Pick any color and remove it from CandidateColors and put it into SortedColors. This is the first color and will be the most common, so it's a good place to pick a color that jives well with your application.
For each color in CandidateColors calculate its total distance. The total distance is the sum of the distance from the CandidateColor to each of the colors in SortedColors.
Remove the color with the largest total distance from CandidateColors and add it to the end of SortedColors.
If CandidateColors is not empty, go back to step 3.
This greedy algorithm should give you good results.
You could just sort the candidate colors based on the maximum-distanced of the minimum-distance to any of the index colors.
Using Euclidean color distance:
public double colordistance(Color color0, Color color1) {
int c0 = color0.getRGB();
int c1 = color1.getRGB();
return distance(((c0>>16)&0xFF), ((c0>>8)&0xFF), (c0&0xFF), ((c1>>16)&0xFF), ((c1>>8)&0xFF), (c1&0xFF));
}
public double distance(int r1, int g1, int b1, int r2, int g2, int b2) {
int dr = (r1 - r2);
int dg = (g1 - g2);
int db = (b1 - b2);
return Math.sqrt(dr * dr + dg * dg + db * db);
}
Though you can replace it with anything you want. It just needs a color distance routine.
public void colordistancesort(Color[] candidateColors, Color[] indexColors) {
double current;
double distance[] = new double[candidateColors.length];
for (int j = 0; j < candidateColors.length; j++) {
distance[j] = -1;
for (int k = 0; k < indexColors.length; k++) {
current = colordistance(indexColors[k], candidateColors[j]);
if ((distance[j] == -1) || (current < distance[j])) {
distance[j] = current;
}
}
}
//just sorts.
for (int j = 0; j < candidateColors.length; j++) {
for (int k = j + 1; k < candidateColors.length; k++) {
if (distance[j] > distance[k]) {
double d = distance[k];
distance[k] = distance[j];
distance[j] = d;
Color m = candidateColors[k];
candidateColors[k] = candidateColors[j];
candidateColors[j] = m;
}
}
}
}
Do you mean that from a set of N colors, you need to pick M colors, where M < N, such that M is the best representation of the N colors in the M space?
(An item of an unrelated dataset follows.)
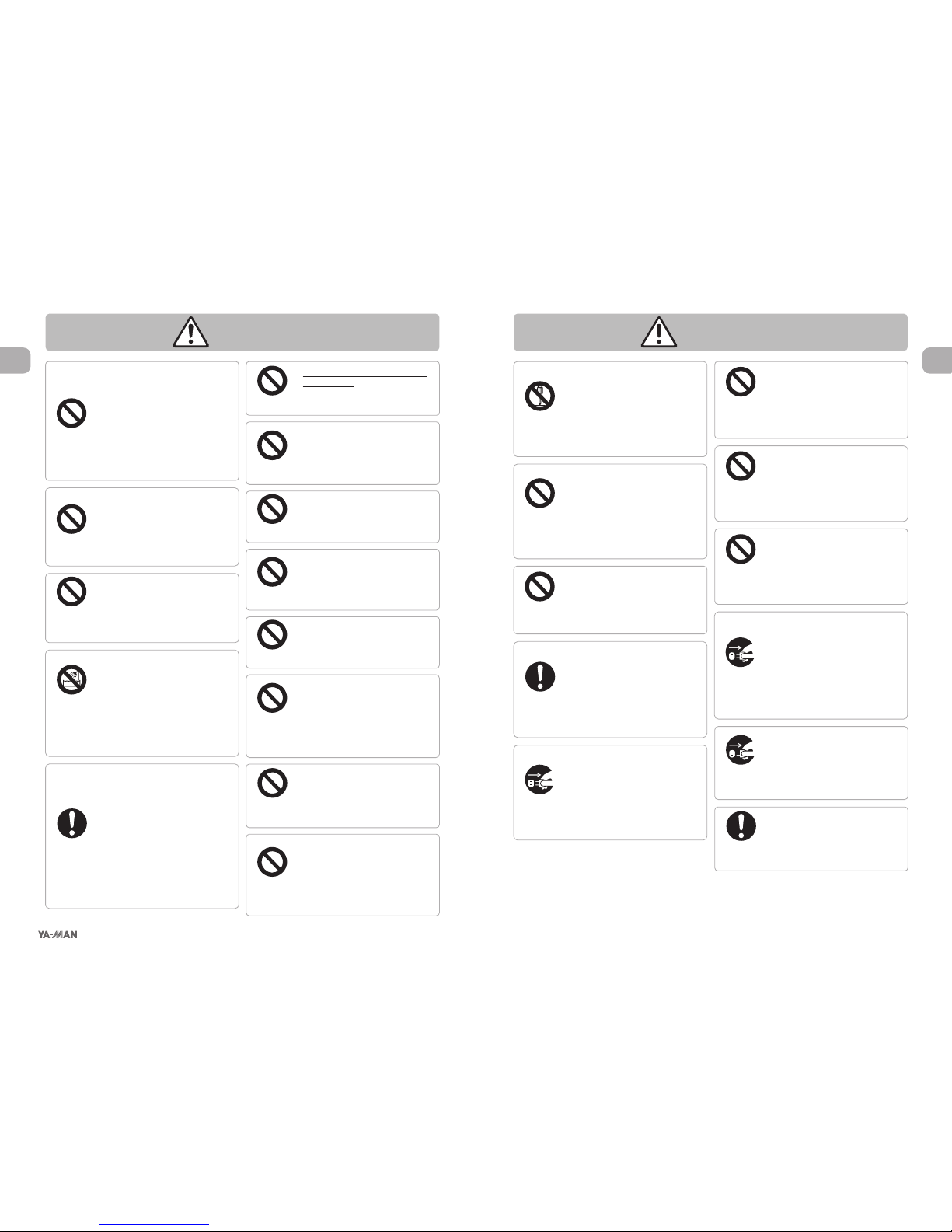This screenshot has height=1232, width=952.
Task: Select the gray tab on the left page edge
Action: point(15,361)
As a better example, reduce a true-color (24 bit color space) to a 8-bit mapped color space (GIF?).
There are quantization algorithms for this, like the Adaptive Spatial Subdivision algorithm used by ImageMagic.
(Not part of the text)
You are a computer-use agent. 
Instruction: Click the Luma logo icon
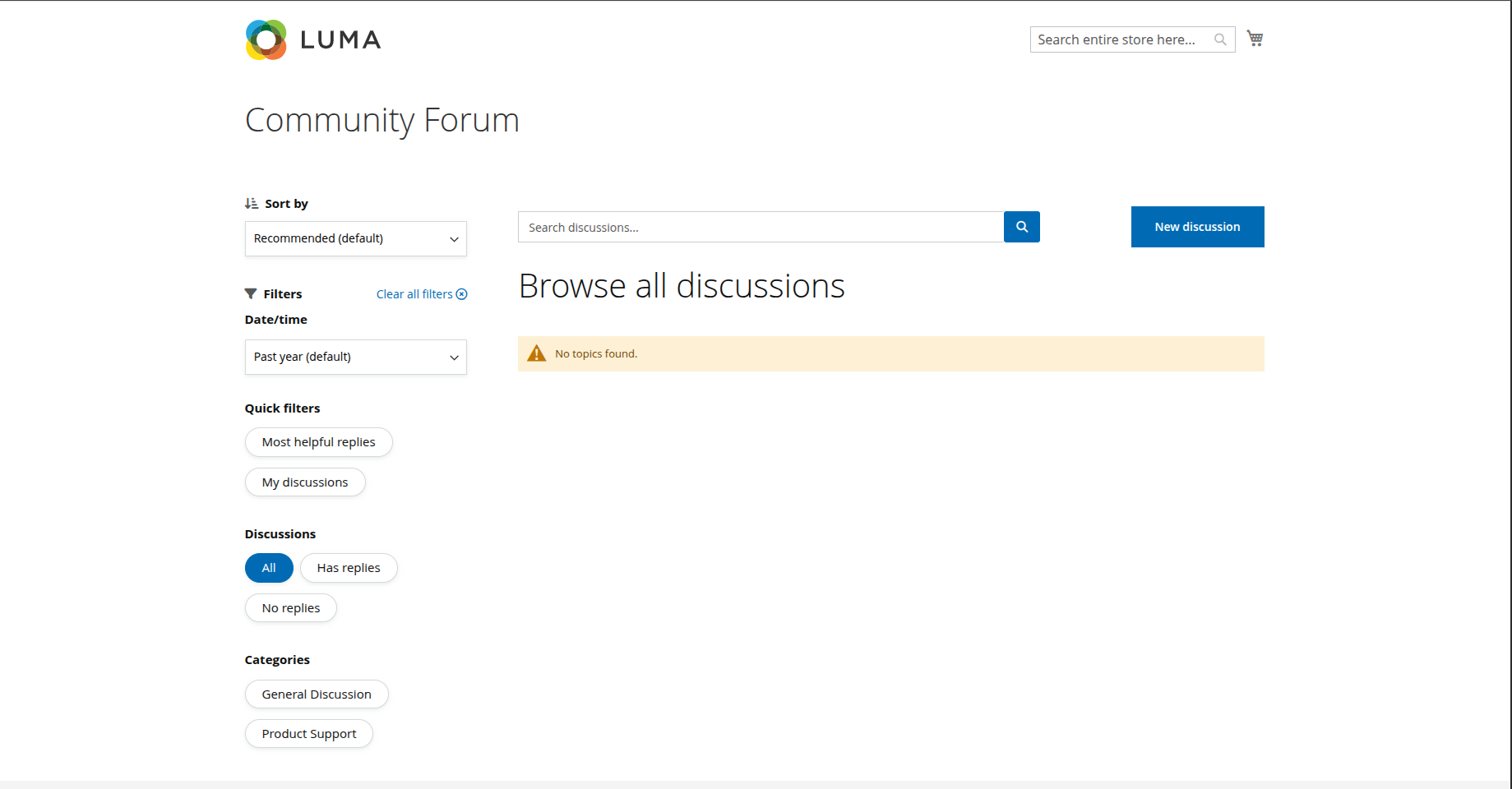(266, 40)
These algorithms usually don't just pick existing colors from the source space but creates new colors in the target space that most closely resemble the source colors. As a simplified example, if you have 3 colors in the original image where two are red (with different intensity or bluish tints etc.) and the third is blue, and need to reduce to two colors, the target image could have a red color that is some kind of average of the original two red + the blue color from the original image.
If you need something else then I didn't understand your question :)
You can split them in to RGB HEX format so that you can compare the R with R's of a different color, same with the G and B.
Same format as HTML
XX XX XX
RR GG BB
00 00 00 = black
ff ff ff = white
ff 00 00 = red
00 ff 00 = green
00 00 ff = blue
So the only thing you would need to decide is how close you want the colors and what is an acceptable difference for the segments to be considered different.